Goals.
(a) In the article on Rice University's quantum simulator, which journal published the research?
(b) Continue the article on Rice University's quantum simulator from its final sentence.

Selected text.
====

Rice University researchers have published new findings that shed new light on processes like photosynthesis and solar energy conversion. Photo by Jorge Vidal/Rice University.

Rice University scientists have used a programmable quantum simulator to mimic how energy moves through a vibrating molecule.

The research, which was published in Nature Communications last month, lets the researchers watch and control the flow of energy in real time and sheds light on processes like photosynthesis and solar energy conversion, according to a news release from the university.

The team, led by Rice assistant professor of physics and astronomy Guido Pagano, modeled a two-site molecule with one part supplying energy (the donor) and the other receiving it (the acceptor).

Unlike in previous experiments, the Rice researchers were able to smoothly tune the system to model multiple types of vibrations and manipulate the energy states in a controlled setting. This allowed the team to explore different types of energy transfer within the same platform.

====

Data extract.

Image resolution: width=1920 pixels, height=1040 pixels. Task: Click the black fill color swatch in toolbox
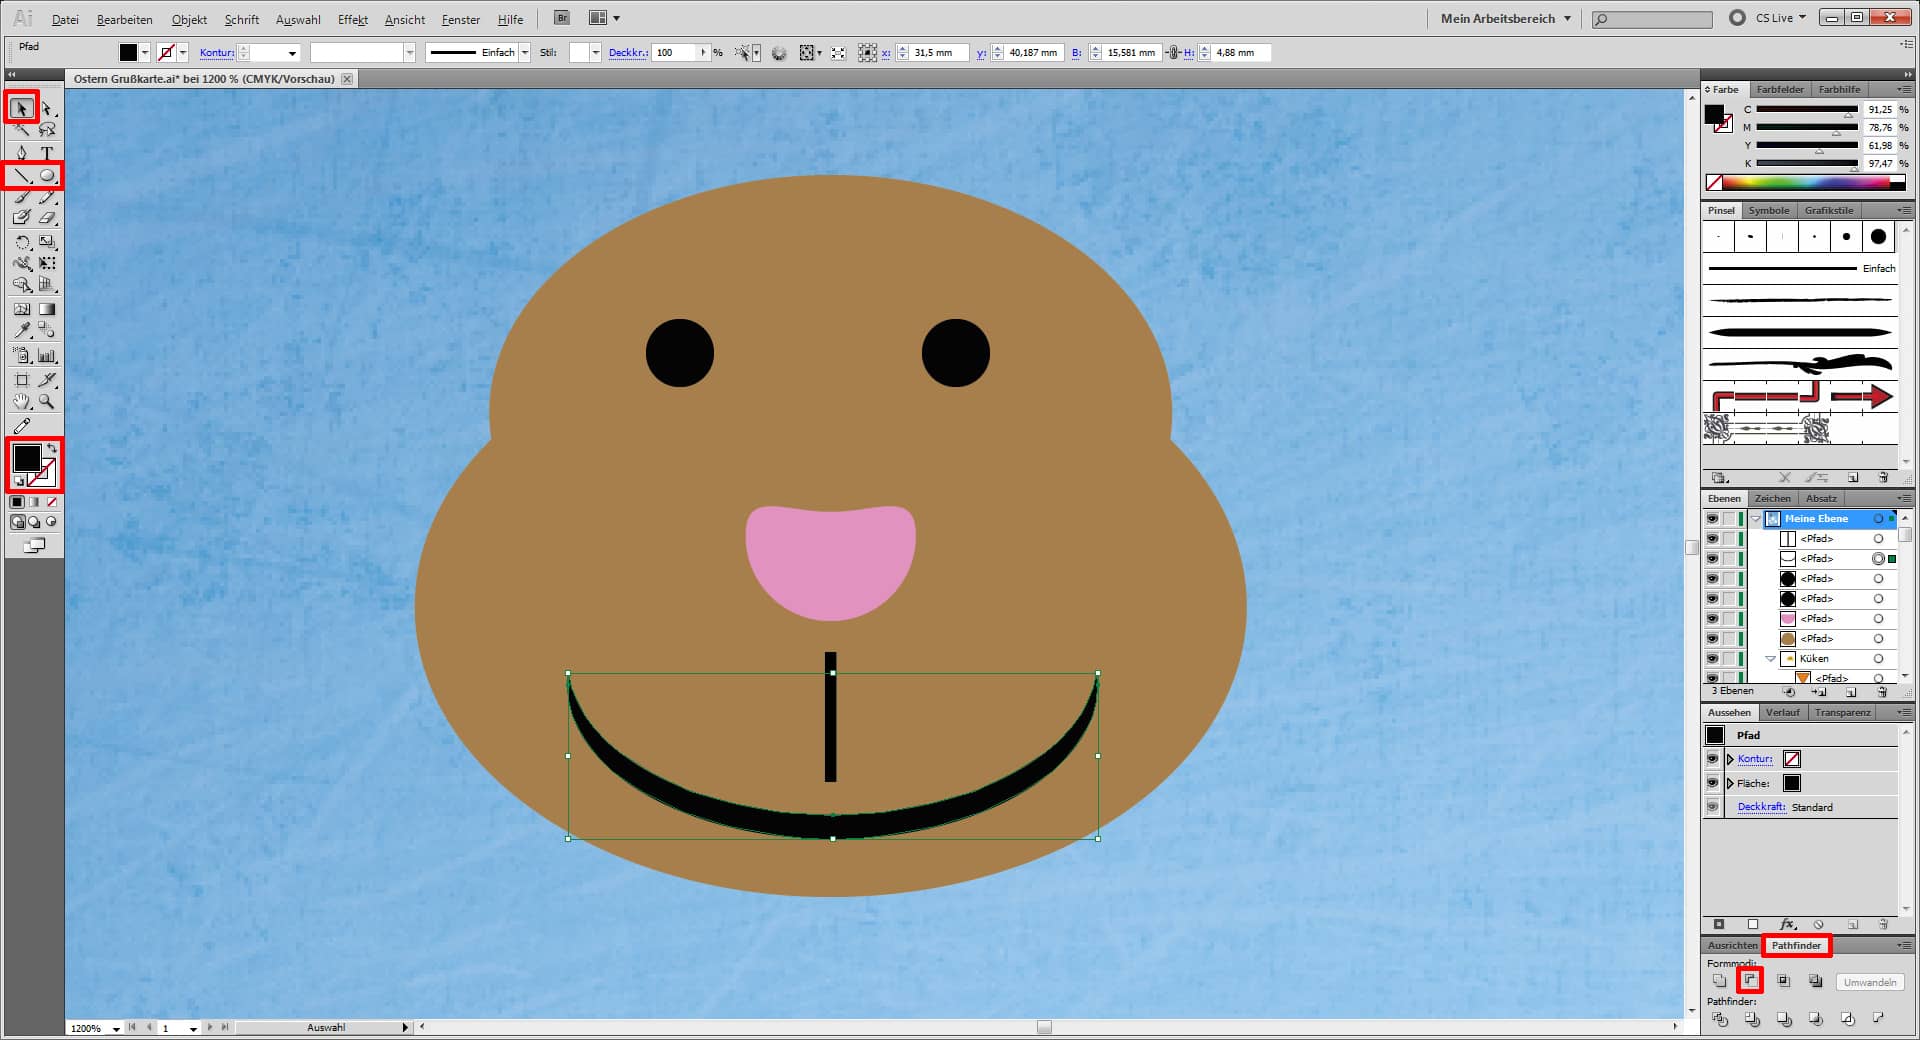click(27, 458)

====

Answers for the exercise.
(a) Nature Communications

(b)
“By adjusting the interactions between the donor and acceptor, coupling to two types of vibrations and the character of those vibrations, we could see how each factor influenced the flow of energy,” Pagano said in the release.

The research showed that more vibrations sped up energy transfer and opened new paths for energy to move, sometimes making transfer more efficient even with energy loss. Additionally, when vibrations differed, efficient transfer happened over a wider range of donor–acceptor energy differences.

“The results show that vibrations and their environment are not simply background noise but can actively steer energy flow in unexpected ways,” Pagano added.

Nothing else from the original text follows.